=== Information provided ===

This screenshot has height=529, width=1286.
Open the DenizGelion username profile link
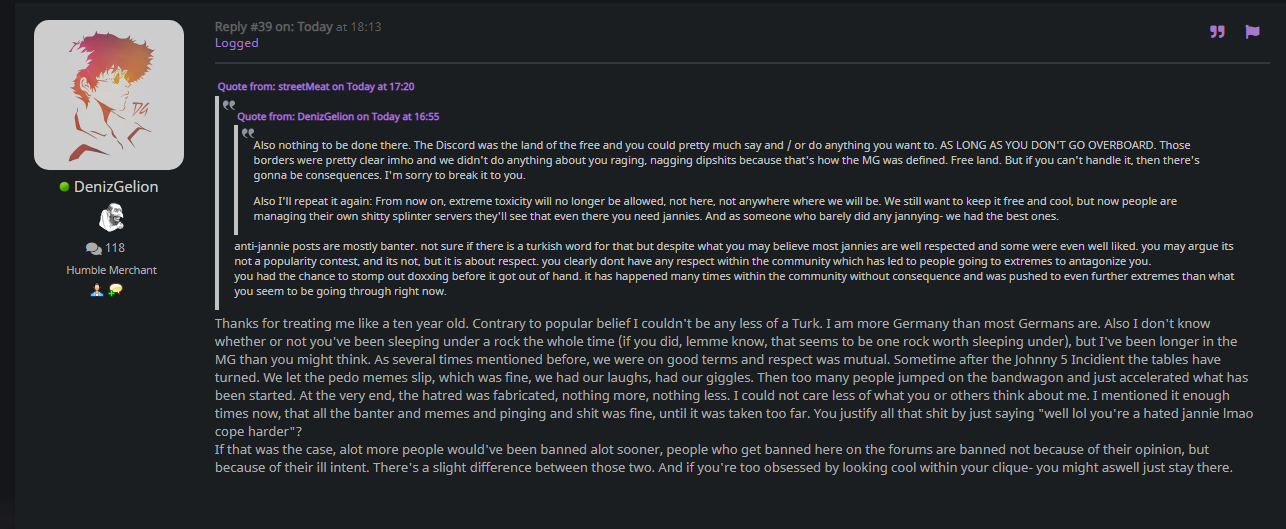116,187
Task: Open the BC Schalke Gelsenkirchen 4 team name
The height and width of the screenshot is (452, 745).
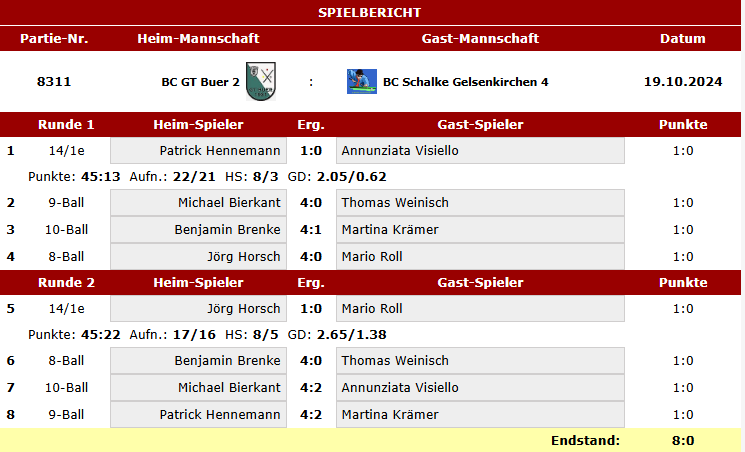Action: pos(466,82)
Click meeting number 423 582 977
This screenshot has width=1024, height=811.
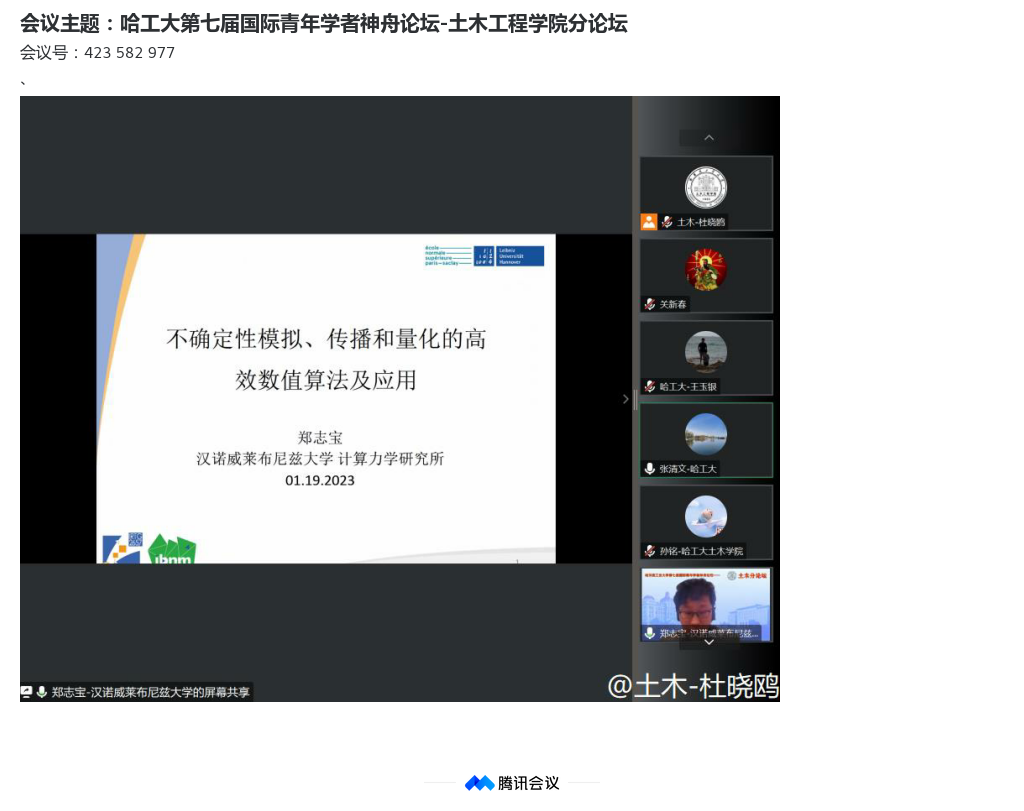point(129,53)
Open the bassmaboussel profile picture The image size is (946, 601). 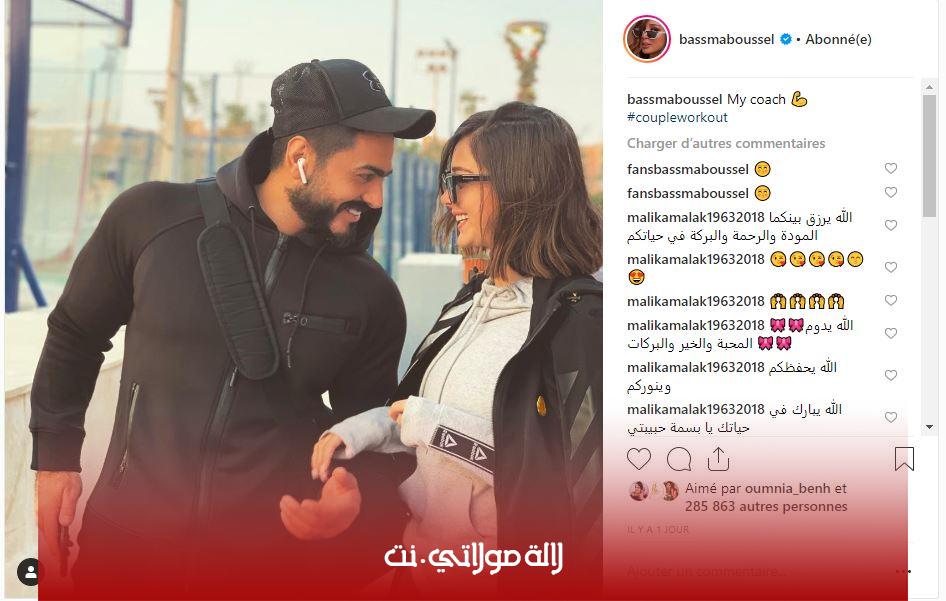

===

§ Task objective
Leave out all pictures and retype precisely the lines that run from the line containing "This screenshot has width=1024, height=811." to the last line of the records.

§ Response to this exercise
This screenshot has width=1024, height=811.
point(129,53)
Open the bassmaboussel profile picture The image size is (946, 601). 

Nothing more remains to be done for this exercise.